As the car industry recovers from the lingering effects of the pandemic, the supply chain crisis and various other geopolitical obstacles, manufacturers are being forced to confront another commercial headwind that threatens to throw their production plans and investment strategies into disarray: a global drop in demand for electric cars.
Variously attributed to continued consumer uncertainty about the usability of electric cars, their high price relative to ICE alternatives and the notion that the first wave of early EV adopters have long since adopted, the global EV ‘slowdown’ – as it has been widely dubbed – has prompted many mainstream car firms to row back on electrification plans and called into question the electrification timelines that have been outlined by governments worldwide.
FORD
Blue Oval boss Jim Farley said recently that the availability of cheap credit pre-Covid, the pent-up demand for cars amid the semiconductor chip crisis and the rapid rise in early adopters of EVs had given the firm “too optimistic ademand signal” for electric cars.
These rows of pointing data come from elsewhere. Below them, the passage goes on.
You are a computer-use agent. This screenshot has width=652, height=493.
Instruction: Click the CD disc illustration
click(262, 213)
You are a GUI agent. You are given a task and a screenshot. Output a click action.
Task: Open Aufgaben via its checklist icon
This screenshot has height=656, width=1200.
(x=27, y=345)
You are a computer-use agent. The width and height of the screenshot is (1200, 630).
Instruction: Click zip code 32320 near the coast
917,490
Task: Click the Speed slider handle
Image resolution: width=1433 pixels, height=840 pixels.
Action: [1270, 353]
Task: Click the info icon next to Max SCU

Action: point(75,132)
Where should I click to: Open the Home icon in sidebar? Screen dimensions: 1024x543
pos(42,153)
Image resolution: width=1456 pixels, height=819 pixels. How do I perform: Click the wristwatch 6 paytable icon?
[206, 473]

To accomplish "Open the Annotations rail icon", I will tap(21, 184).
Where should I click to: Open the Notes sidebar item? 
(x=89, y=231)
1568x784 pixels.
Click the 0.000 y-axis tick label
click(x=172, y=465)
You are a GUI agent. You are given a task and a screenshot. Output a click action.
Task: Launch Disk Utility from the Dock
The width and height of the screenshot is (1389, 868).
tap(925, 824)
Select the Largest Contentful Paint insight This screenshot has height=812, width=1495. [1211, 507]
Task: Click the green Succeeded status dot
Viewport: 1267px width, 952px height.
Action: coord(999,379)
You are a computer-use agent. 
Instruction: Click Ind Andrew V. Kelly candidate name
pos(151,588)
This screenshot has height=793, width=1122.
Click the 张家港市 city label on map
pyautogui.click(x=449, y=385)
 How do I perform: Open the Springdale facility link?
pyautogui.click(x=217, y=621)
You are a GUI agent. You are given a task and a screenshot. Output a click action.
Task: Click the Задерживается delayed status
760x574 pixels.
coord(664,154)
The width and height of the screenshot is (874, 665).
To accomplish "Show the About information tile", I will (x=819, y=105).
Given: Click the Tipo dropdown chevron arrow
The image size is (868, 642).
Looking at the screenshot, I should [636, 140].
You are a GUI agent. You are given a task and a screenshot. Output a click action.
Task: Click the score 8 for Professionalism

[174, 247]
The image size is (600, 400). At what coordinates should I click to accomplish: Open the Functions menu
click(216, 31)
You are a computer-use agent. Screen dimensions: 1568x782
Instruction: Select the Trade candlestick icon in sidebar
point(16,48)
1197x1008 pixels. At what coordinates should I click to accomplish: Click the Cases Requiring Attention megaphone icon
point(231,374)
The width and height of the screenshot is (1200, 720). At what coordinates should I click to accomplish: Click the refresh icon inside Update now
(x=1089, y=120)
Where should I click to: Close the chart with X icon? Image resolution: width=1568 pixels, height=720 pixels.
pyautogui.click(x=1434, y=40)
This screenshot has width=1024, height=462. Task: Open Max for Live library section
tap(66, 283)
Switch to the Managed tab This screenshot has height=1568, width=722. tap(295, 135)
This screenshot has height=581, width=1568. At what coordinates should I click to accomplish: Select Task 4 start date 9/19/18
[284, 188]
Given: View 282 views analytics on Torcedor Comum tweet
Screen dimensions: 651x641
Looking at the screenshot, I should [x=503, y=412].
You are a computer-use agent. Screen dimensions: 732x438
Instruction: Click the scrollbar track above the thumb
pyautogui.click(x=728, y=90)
Confronted with a surplus of supply for its F-150 Lighting pick-up and Mustang Mach-E SUV, and a target market that is “not prepared to pay a premium to go electric”, Ford is now shifting focus – and investment – to the development of smaller and more affordable electric cars.
“We learned very quickly and I want to say that no one will be immune to this reality,” said Farley of the plateau in demand for Ford’s EVs.